Echoes of the call for abortion justice filled the quaint streets of Doylestown Saturday.

It was 4 p.m. when the “Bans Off Our Bodies” protest began, the event led by two local organizations: Bucks Liberation Coalition (BLC) and Youth4Unity (Y4U). Both are entirely student run and lead, with most organizers still in high school. The groups explained that the recent overturning of Roe v. Wade motivated them to take action. 

“As a student, many of us have little to no power over our politicians’ decisions, since we are unable to vote. However, after being disheartened and outraged by the news of the Supreme Court, change needed to be made somehow,” said Iman Azeez, BLC and Y4U Organizer, and Council Rock South student. “After convening, Youth4Unity and Bucks Liberation Coalition decided the best way we could voice our power was to hold a protest regarding the Supreme Court’s cruel decision.” 

People quickly gathered around the old courthouse, toting abortion rights signs, open minds, and open hearts. Tables were spread across the lawn, representing the organizations that planned the protest or were there in solidarity. In addition to Bucks Liberation Coalition and Youth 4 Unity tables, the New Pennsylvania Project was registering voters and Rise Up Doylestown had stickers and buttons for sale as a fundraiser for the NAACP. 
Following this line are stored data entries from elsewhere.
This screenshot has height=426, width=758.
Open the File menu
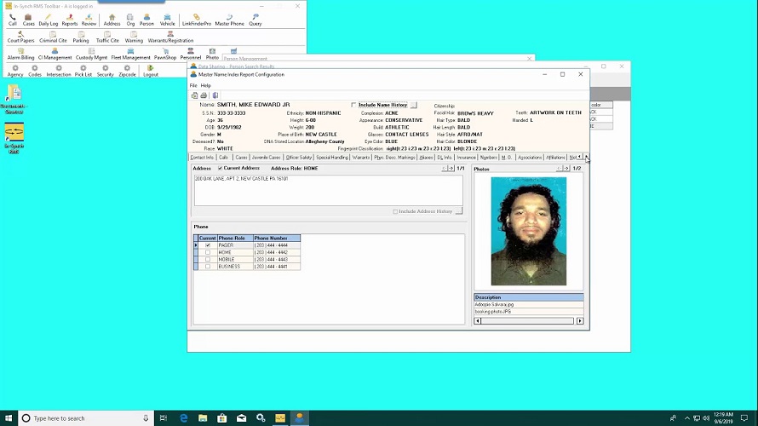(193, 85)
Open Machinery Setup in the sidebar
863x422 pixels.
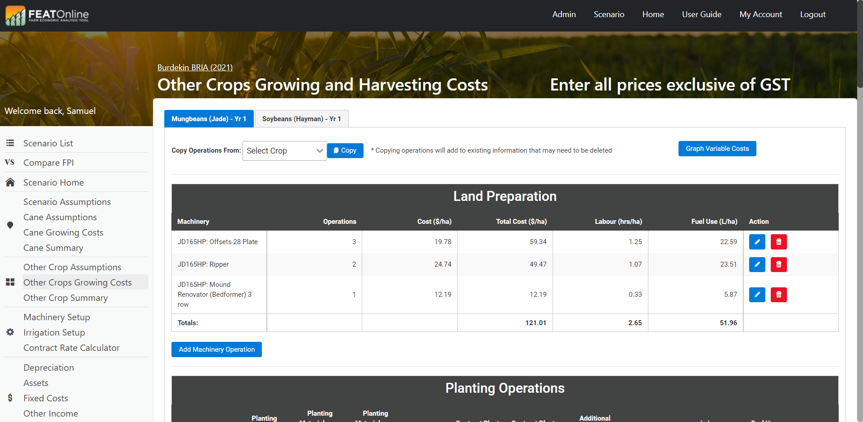click(57, 317)
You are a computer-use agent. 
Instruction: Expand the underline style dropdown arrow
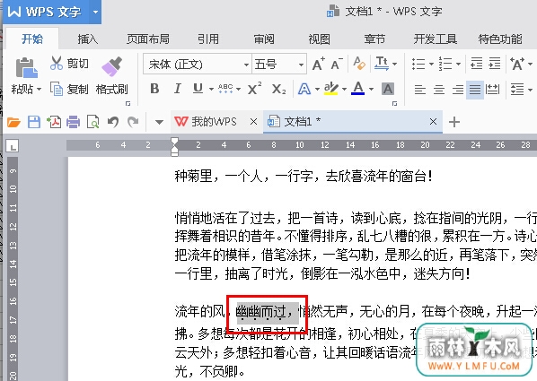pos(211,90)
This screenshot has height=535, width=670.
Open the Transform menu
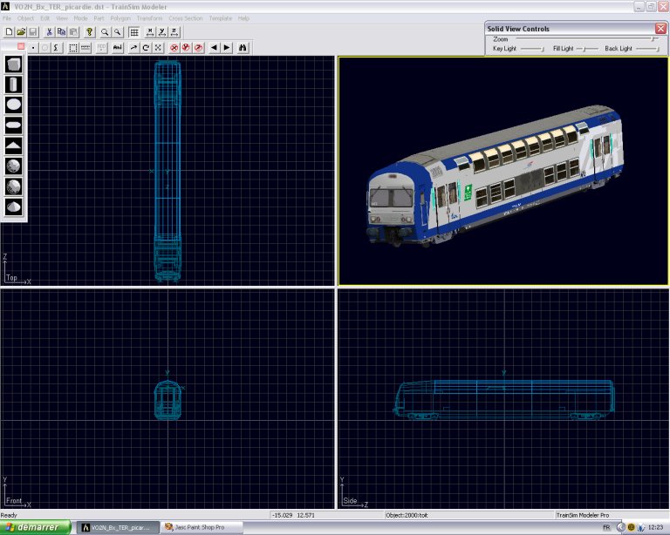[149, 18]
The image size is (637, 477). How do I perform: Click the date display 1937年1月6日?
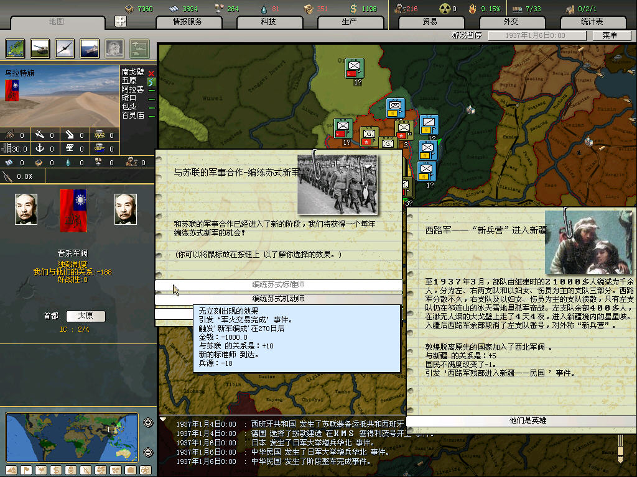tap(535, 35)
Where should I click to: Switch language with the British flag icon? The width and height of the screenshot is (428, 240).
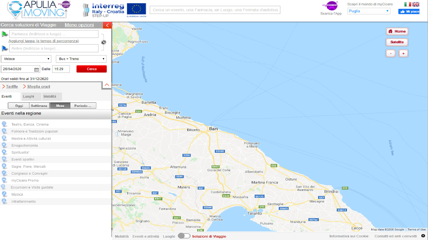pyautogui.click(x=416, y=4)
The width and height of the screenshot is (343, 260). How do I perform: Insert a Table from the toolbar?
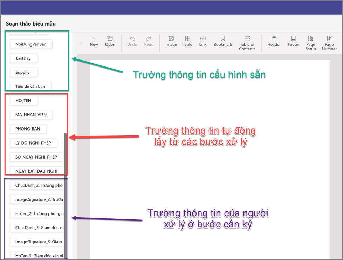187,39
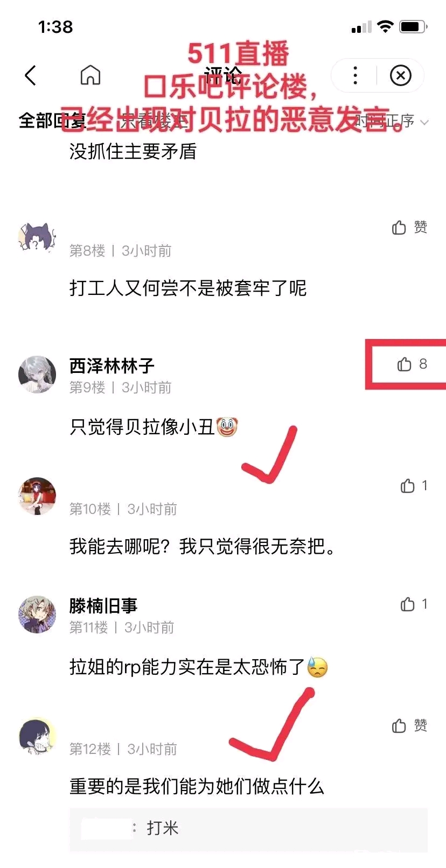446x868 pixels.
Task: Open username 西泽林林子
Action: click(112, 366)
By the time the event started, over 50 people showed; by the time the event ended, 150-200. The crowd was diverse, yet all united by their support for abortion justice. There were speakers, including passionate students and organizers, people sharing their own abortion stories, and local representatives and candidates. 

Student organizers were both articulate and passionate as they talked about abortion justice. BLC Founder, Y4U Organizer, and Pennridge High School student Annika Verma was one of the students who took to the podium. She read an excerpt of beloved activist and poet Audre Lord’s powerful speech “The Uses of Anger: Women Responding to Racism.” Lorde read this as part of a presentation at the 1981 National Women’s Studies Association Conference. Although somewhat long ago, its message is still poignant today:

“I am not free while any woman is unfree, even when her shackles are very different from my own. And I am not free as long as one person of color remains chained. Nor is any one of you.” 
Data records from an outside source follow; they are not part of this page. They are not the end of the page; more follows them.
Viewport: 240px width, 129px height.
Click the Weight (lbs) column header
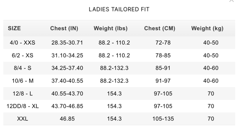click(111, 28)
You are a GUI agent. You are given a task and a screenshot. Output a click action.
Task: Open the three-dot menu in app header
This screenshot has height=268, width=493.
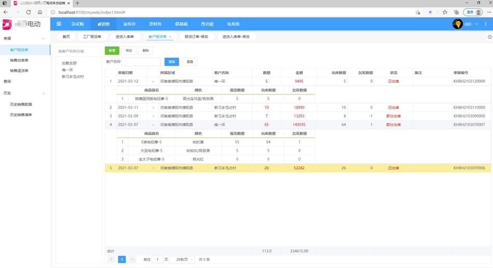(x=486, y=24)
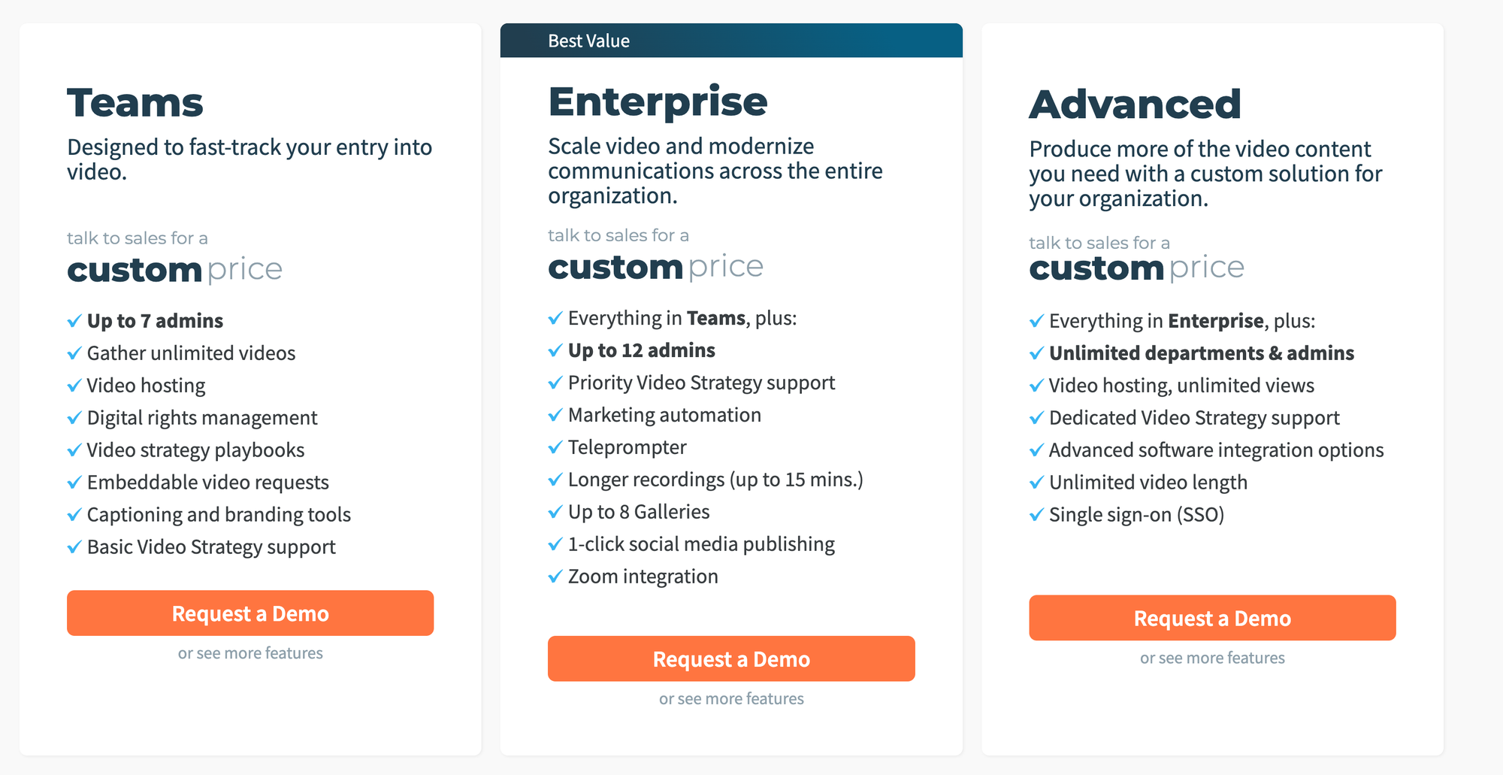Image resolution: width=1503 pixels, height=775 pixels.
Task: Click the 'Best Value' banner
Action: pyautogui.click(x=731, y=41)
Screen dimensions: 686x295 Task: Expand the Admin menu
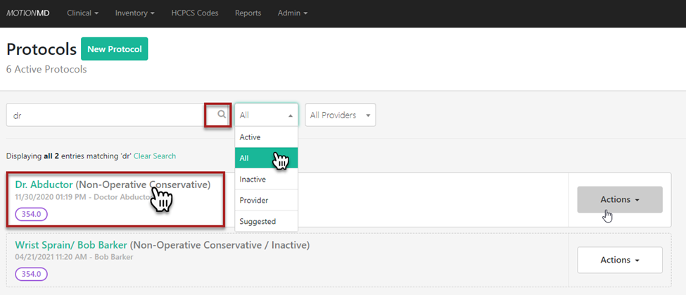292,13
Sarah Zhang, student activist, co-founder of Y4U, campaign organizer for Ehasz for Congress, and UNC Chapel Hill student, spoke directly to local representative Brian Fitzpatrick. She discussed how when she was first introduced to the world of politics, she thought that it was great that her congressional district was represented by a moderate who would look out for all. This tune quickly changed as she condemned Fitzpatrick’s anti-abortion stance.

“You stole away half of your district’s right to choose, and in doing so, you hurt all of us,” said Zhang.
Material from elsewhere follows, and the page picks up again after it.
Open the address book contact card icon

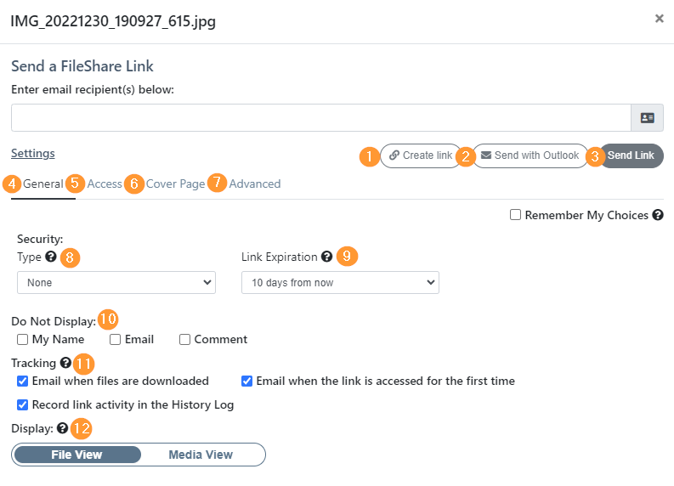click(647, 118)
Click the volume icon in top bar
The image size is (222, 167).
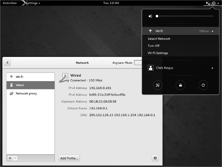(207, 3)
PA State Senator Steve Santarsiero discussed his concerns regarding the Pennsylvania Senate’s decision to amend the state Constitution, along with Republicans’ goal for the state Constitution to grant no rights surrounding abortion. Santarsiero ended his speech with a call to action: “We have to have faith, it can happen [securing abortion rights in Pennsylvania ]…but we have to get out and vote.” 

Democratic congressional candidate Ashley Ehasz was up next. Ehasz talked about her experience of growing up with a single mother, and having a mother who was also raised by a single mother. She was quick to call out Rep. Fitzpatrick for his misdeeds against the community. 

“Let me spell it out for you. Brian voted against codifying Roe v. Wade at the federal level this past fall, vowed to defund Planned Parenthood, and he has supported legislation that would restrict access to abortions in the case of a mother’s life being under threat and in most cases of rape and incest. He is no ally,” said Ehasz. 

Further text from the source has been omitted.